◆ The task ◆
Exclude all pictures, then copy each of the records exactly as written.

[Items from a dataset]
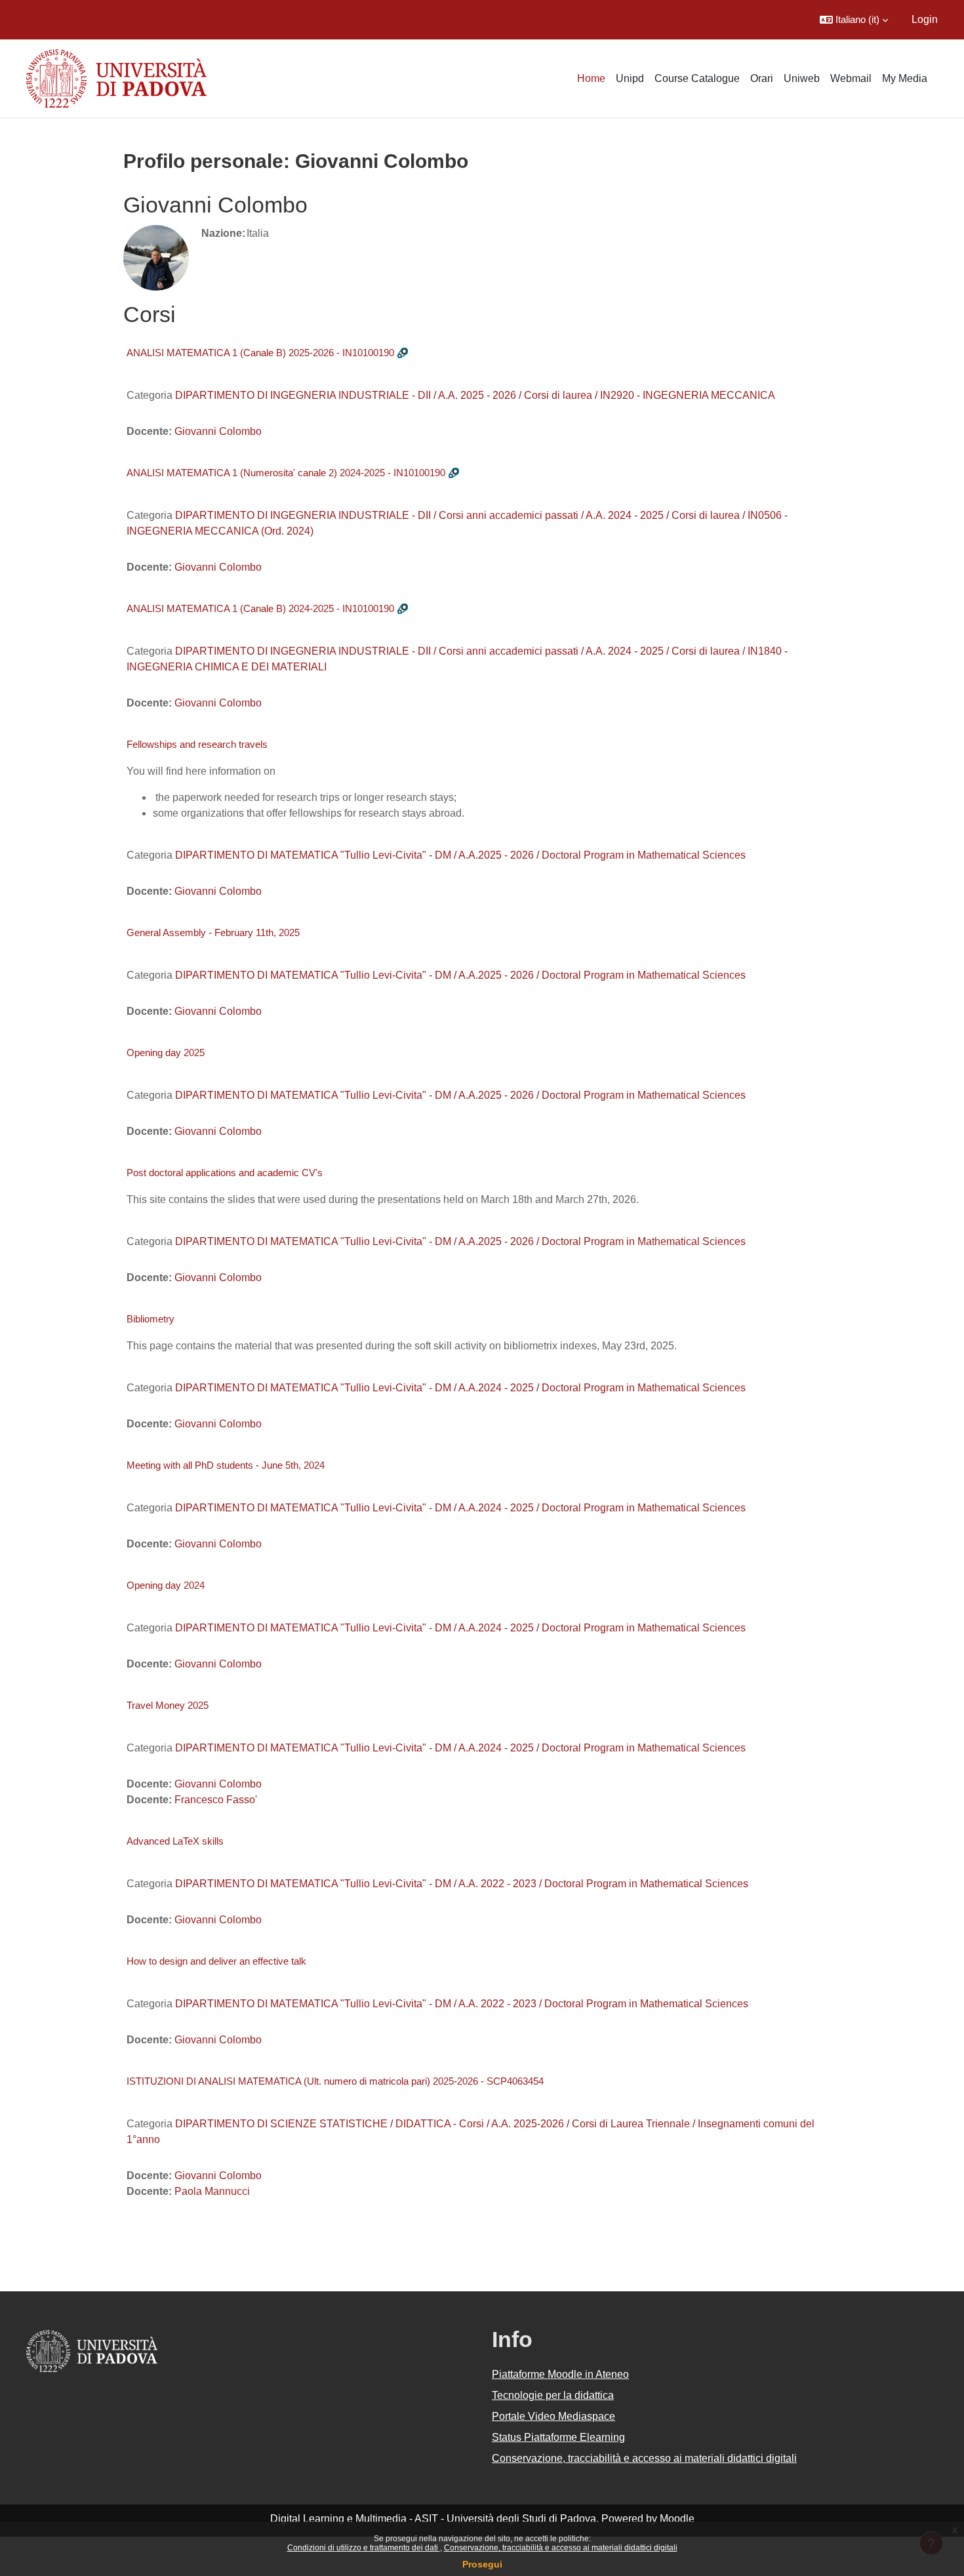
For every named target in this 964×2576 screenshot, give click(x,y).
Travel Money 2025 (168, 1705)
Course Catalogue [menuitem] (697, 78)
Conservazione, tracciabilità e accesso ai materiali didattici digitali (560, 2547)
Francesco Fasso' (215, 1799)
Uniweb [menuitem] (802, 78)
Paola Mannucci (212, 2191)
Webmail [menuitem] (851, 78)
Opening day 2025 (166, 1052)
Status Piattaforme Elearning (558, 2437)
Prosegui (482, 2564)
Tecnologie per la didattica (553, 2395)
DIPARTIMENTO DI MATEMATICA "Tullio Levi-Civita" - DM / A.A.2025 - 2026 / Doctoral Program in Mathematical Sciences (460, 855)
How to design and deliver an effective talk (216, 1961)
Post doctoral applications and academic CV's (225, 1172)
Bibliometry (150, 1318)
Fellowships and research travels (197, 744)
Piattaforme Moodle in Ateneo (560, 2374)
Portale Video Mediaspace (553, 2416)
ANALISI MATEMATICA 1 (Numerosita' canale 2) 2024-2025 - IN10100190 (286, 472)
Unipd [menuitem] (630, 78)
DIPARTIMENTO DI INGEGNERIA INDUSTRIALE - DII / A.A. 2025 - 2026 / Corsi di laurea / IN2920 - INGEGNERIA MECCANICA (475, 395)
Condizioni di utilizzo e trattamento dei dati (363, 2547)
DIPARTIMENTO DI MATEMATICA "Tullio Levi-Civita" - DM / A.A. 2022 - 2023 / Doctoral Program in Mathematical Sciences (461, 1883)
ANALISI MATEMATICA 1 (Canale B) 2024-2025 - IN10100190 (260, 608)
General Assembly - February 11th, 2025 (213, 932)
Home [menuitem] (591, 78)
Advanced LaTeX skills (175, 1841)
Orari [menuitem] (761, 78)
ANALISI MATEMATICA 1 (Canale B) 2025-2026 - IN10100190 (260, 352)
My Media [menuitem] (904, 78)
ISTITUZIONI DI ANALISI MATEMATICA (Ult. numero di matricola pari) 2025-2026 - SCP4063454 (335, 2081)
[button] (854, 19)
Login (925, 19)
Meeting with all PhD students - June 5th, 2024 (226, 1465)
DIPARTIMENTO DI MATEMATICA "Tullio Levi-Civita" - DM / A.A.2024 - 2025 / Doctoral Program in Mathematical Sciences (460, 1387)
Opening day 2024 (166, 1585)
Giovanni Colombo (218, 431)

◆ Output of the task ◆
For every named target in this 964×2576 screenshot, give click(x,y).
Travel Money 2025 (168, 1705)
Course Catalogue [menuitem] (697, 78)
Conservazione, tracciabilità e accesso ai materiali didattici digitali (560, 2547)
Francesco Fasso' (215, 1799)
Uniweb [menuitem] (802, 78)
Paola Mannucci (212, 2191)
Webmail [menuitem] (851, 78)
Opening day 2025 (166, 1052)
Status Piattaforme Elearning (558, 2437)
Prosegui (482, 2564)
Tecnologie per la didattica (553, 2395)
DIPARTIMENTO DI MATEMATICA "Tullio Levi-Civita" - DM / A.A.2025 - 2026 / Doctoral Program in Mathematical Sciences (460, 855)
How to design and deliver an effective talk (216, 1961)
Post doctoral applications and academic CV's (225, 1172)
Bibliometry (150, 1318)
Fellowships and research travels (197, 744)
Piattaforme Moodle in Ateneo (560, 2374)
Portale Video Mediaspace (553, 2416)
ANALISI MATEMATICA 1 (Numerosita' canale 2) 2024-2025 - IN10100190 (286, 472)
Unipd [menuitem] (630, 78)
DIPARTIMENTO DI INGEGNERIA INDUSTRIALE - DII / A.A. 2025 - 2026 / Corsi di laurea / IN2920 - INGEGNERIA MECCANICA (475, 395)
Condizioni di utilizzo e trattamento dei dati (363, 2547)
DIPARTIMENTO DI MATEMATICA "Tullio Levi-Civita" - DM / A.A. 2022 - 2023 / Doctoral Program in Mathematical Sciences (461, 1883)
ANALISI MATEMATICA 1 (Canale B) 2024-2025 - IN10100190 (260, 608)
General Assembly - February 11th, 2025 (213, 932)
Home [menuitem] (591, 78)
Advanced LaTeX skills (175, 1841)
Orari [menuitem] (761, 78)
ANALISI MATEMATICA 1 (Canale B) 2025-2026 - IN10100190 (260, 352)
My Media [menuitem] (904, 78)
ISTITUZIONI DI ANALISI MATEMATICA (Ult. numero di matricola pari) 2025-2026 - SCP4063454 (335, 2081)
[button] (854, 19)
Login (925, 19)
Meeting with all PhD students - June 5th, 2024 (226, 1465)
DIPARTIMENTO DI MATEMATICA "Tullio Levi-Civita" - DM / A.A.2024 - 2025 / Doctoral Program in Mathematical Sciences (460, 1387)
Opening day 2024 (166, 1585)
Giovanni Colombo (218, 431)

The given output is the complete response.